[Stored items]
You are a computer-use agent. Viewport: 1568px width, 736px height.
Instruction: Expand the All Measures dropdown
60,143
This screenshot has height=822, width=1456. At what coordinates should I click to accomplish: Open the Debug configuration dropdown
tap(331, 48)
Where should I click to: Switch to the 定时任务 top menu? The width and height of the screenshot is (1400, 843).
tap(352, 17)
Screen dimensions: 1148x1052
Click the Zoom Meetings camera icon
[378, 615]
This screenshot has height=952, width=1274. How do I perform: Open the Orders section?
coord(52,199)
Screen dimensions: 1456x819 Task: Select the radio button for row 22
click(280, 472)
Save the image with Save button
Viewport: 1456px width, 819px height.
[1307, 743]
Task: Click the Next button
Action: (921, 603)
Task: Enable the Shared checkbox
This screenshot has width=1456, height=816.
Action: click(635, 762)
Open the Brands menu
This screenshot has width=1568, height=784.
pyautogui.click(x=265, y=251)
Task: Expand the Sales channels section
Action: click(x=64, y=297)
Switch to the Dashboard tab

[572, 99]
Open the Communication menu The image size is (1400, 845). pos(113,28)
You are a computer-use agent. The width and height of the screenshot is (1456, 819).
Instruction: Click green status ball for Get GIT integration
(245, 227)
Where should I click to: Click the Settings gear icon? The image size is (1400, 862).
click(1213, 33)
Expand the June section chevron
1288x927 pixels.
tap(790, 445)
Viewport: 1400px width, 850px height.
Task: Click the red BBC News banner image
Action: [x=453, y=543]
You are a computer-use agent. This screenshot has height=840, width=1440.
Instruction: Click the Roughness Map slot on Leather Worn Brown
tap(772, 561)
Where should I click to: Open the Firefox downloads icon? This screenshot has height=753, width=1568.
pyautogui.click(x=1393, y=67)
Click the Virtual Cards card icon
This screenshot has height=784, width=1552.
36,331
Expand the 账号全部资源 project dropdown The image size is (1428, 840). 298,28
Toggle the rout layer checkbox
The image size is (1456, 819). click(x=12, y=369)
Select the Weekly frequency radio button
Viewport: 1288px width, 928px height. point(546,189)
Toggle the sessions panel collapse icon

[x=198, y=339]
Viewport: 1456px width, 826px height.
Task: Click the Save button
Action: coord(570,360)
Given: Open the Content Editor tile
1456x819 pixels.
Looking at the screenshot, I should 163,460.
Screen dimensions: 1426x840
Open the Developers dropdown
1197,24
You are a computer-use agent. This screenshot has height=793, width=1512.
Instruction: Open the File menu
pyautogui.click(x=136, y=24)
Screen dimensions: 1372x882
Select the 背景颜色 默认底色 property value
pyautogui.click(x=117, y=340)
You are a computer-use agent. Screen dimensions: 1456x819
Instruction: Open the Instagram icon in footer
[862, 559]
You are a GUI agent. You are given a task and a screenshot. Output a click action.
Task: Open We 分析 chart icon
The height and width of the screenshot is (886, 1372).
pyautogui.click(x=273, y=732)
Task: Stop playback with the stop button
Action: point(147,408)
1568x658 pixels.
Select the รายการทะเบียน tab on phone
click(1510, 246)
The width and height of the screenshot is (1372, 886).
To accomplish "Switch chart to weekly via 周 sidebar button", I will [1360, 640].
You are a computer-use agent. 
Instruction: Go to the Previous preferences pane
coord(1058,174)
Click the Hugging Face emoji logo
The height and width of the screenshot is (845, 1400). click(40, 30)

## Work to complete
Reproduce the records above exactly, starting with the line that contains "Instruction: Go to" and ending with the last line.

## Result for this exercise
Instruction: Go to the Previous preferences pane
coord(1058,174)
Click the Hugging Face emoji logo
The height and width of the screenshot is (845, 1400). click(40, 30)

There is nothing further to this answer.